Last year, the world was both fascinated and freaked out after an Italian surgeon, Dr Sergio Canavero, claimed he would be carrying out the world’s first human head transplant. Now, a Chinese surgeon has stepped up to say that he also plans to conduct this extremely problematic operation.
Dr Ren Xiaoping explained in an interview with the New York Times that he is building a team and fine-tuning a plan to perform the operation, which he said will take place “when we are ready.”
The plan involves severing two heads from their bodies and then connecting the blood vessels of the body of the deceased donor and the recipient's head. The team will also insert a metal plate to stabilize the neck and then soak the spinal cord nerve endings in a substance to encourage them to connect.
Dr Ren, sarcastically dubbed “Dr Frankenstein” by the media, gained notoriety earlier this year after claiming to conduct a head transplant on a monkey. Even in this experiment, the monkey only managed to survive for 20 hours before it was euthanized for ethical reasons.
Still, the report from the New York Times claimed that several people in China have already volunteered for the transplant, including Wang Huanming, a 62-year-old who was paralyzed from the neck down six years ago.
The plan has many hurdles to overcome and has already received a massive amount of criticism. Firstly, many leading doctors question whether it is even scientifically possible to reconnect neurons in the spine, despite recent advancements made in this area of biomedicine.
Other concerns come from an ethical standpoint. In an article for Forbes about Dr Sergio Canavero, Arthur Caplan, head of medical ethics at NYU Langone Medical Center, said: “Would a brain integrate new signals, perceptions, information from a body different from the one it was familiar with?
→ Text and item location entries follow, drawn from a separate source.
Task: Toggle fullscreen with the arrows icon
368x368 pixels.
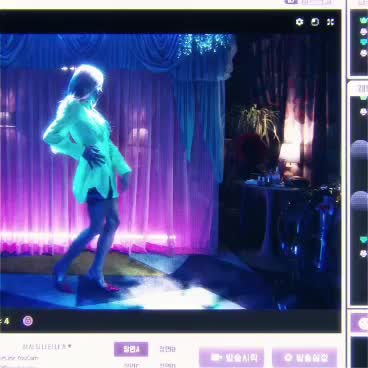Action: click(x=330, y=22)
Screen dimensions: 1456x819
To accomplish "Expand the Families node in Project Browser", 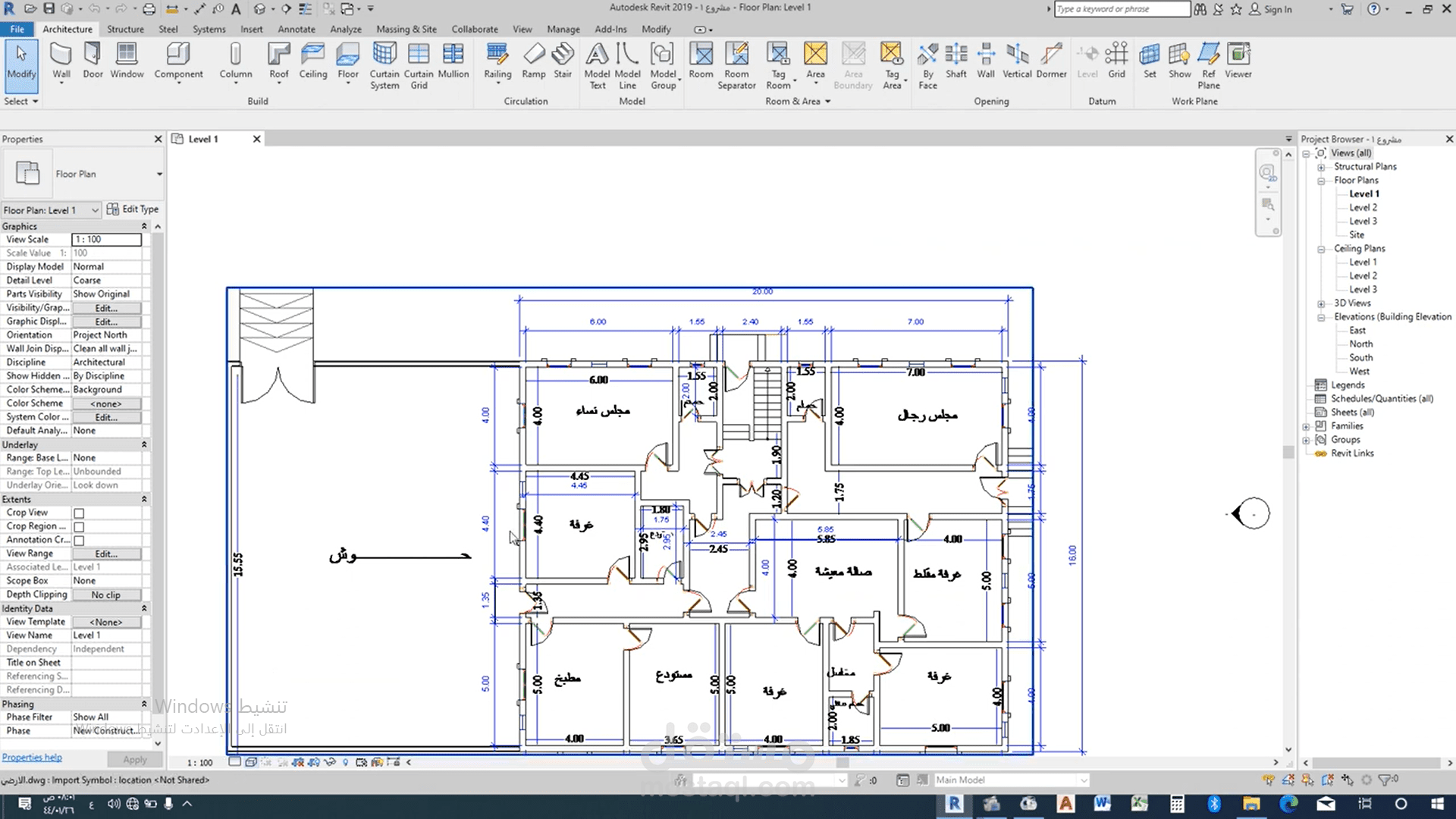I will tap(1306, 426).
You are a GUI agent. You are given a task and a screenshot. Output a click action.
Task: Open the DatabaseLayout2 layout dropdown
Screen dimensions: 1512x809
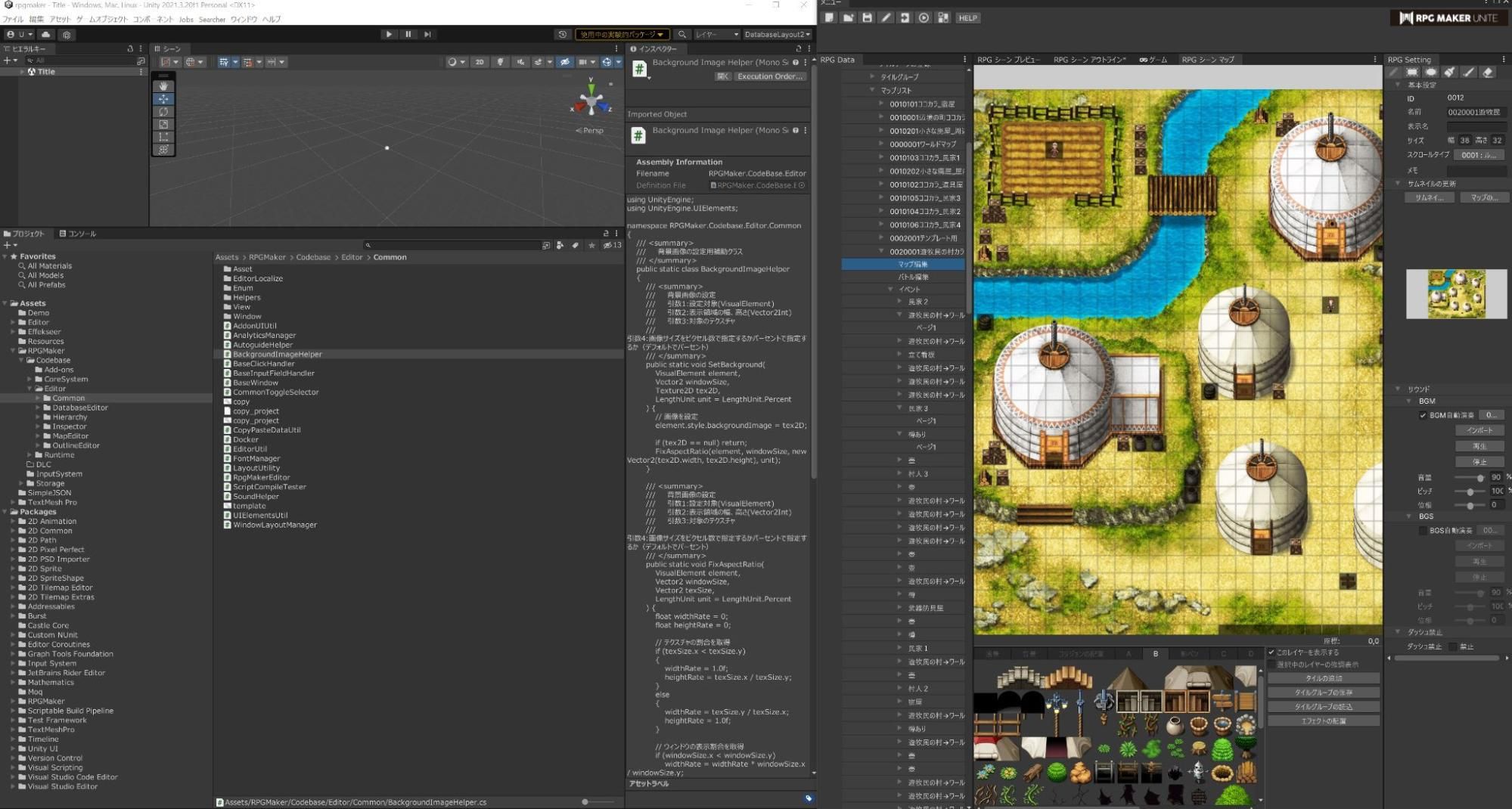point(776,35)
I think the most likely result is insanity or severe mental disability.
“Brain transplantation is not ready for prime time. To attempt to move a brain to a new body given what is known about the medicine and science involved, one would have to be out of one’s mind.”
Similar concerns plague Dr Ren’s aspirations. However, many are worried that China’s blind ambition for scientific prowess and poor track record for medical ethics could mean that Dr Ren will not be deterred by criticism.
Speaking to the New York Times, Caplan added: “The Chinese system is not transparent in any way. I do not trust Chinese bioethical deliberation or policy. Add healthy doses of politics, national pride and entrepreneurship, and it is tough to know what is going on.”